Google offering free music streaming to Chromebook owners
Search giant attempts to entice more users to its All Access subscription service by offering a 60-day free trial.tech reviews Updated: Mar 13, 2014 10:48 IST
Search giant attempts to entice more users to its All Access subscription service by offering a 60-day free trial.
Google Music Access All Areas is usually $9.99 a month, but for anyone with a notebook powered by Google's Chrome operating system that appears in the qualifying list, access to its radio stations and catalog of 20 million tracks will be free for two months.
Google made the announcement on its Google Play Google+ page on Tuesday and the offer follows the publication of data from Edison Research that shows its music streaming service has only managed to amass a 3% market share in the US since its launch in May.
That makes it the country's fifth most popular internet radio and music streaming service, behind Spotify (6%) in fourth and Apple's iTunes Radio (8%) in third. Pandora is currenlty the most popular internet radio and streaming service in the US, with a 31% share of the market. However, it has taken the company 14 years to arrive at that point.
Competition within the music streaming space is expected to become white hot over the course of 2014 as existing companies such as Spotify attempt to build their market share and new entrants from Apple and Google to Beats Music attempt to make a splash too.

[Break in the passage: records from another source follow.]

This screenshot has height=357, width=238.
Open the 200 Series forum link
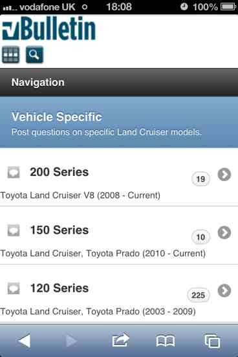coord(60,172)
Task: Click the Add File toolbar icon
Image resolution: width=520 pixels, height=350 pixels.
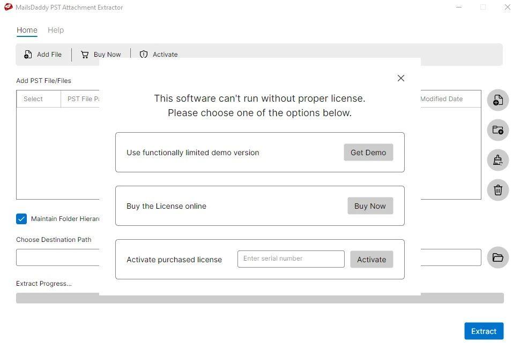Action: 28,54
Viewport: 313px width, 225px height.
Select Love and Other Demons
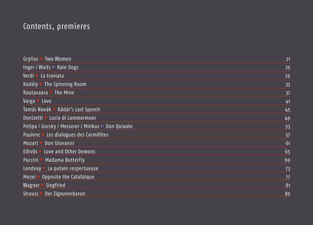70,151
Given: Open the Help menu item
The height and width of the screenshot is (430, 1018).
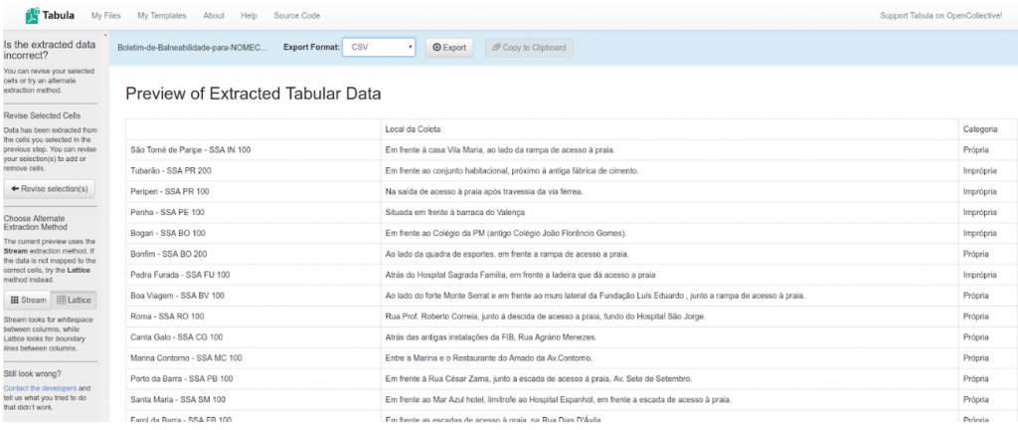Looking at the screenshot, I should 249,16.
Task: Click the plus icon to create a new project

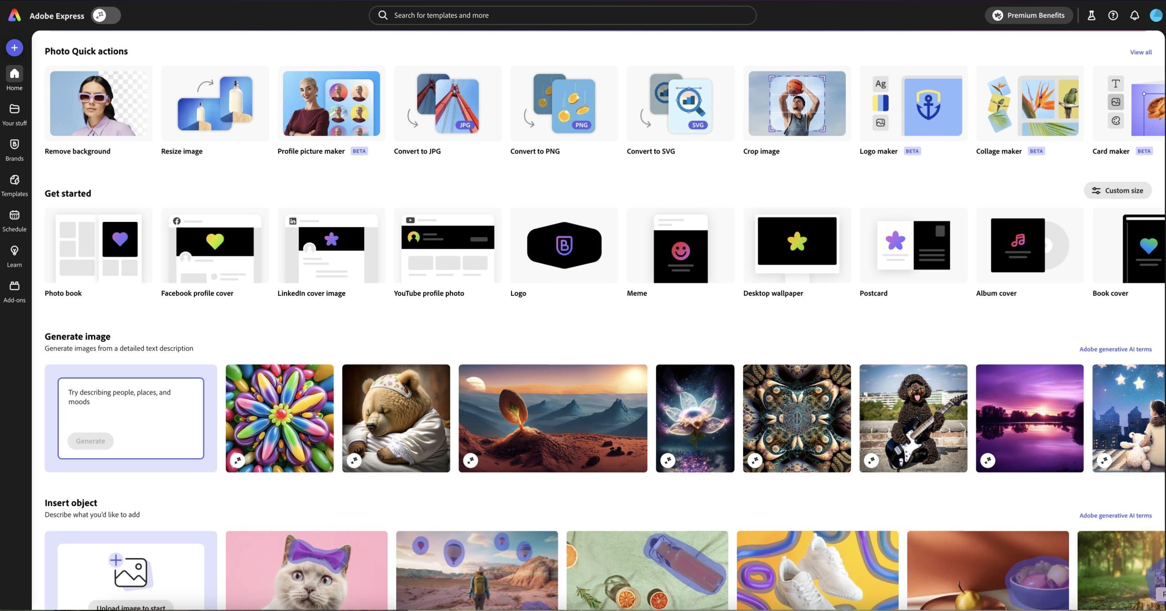Action: coord(14,47)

According to a report in the Los Angeles Times published on Tuesday, Apple is already "pressuring" major record labels to offer it more exclusive releases like the recent Beyoncé album that launched solely on iTunes and solely in full album form, in order to fight off increasing competition from streaming services.
Google's offer is valid until September and is open to Chromebook owners in Australia, Austria, Belgium, the Czech Republic, Finland, France, Germany, Hungary, Ireland, Italy, Liechtenstein, Luxembourg, Mexico, the Netherlands, New Zealand, Portugal, Russia, Spain, Switzerland, the UK and the US.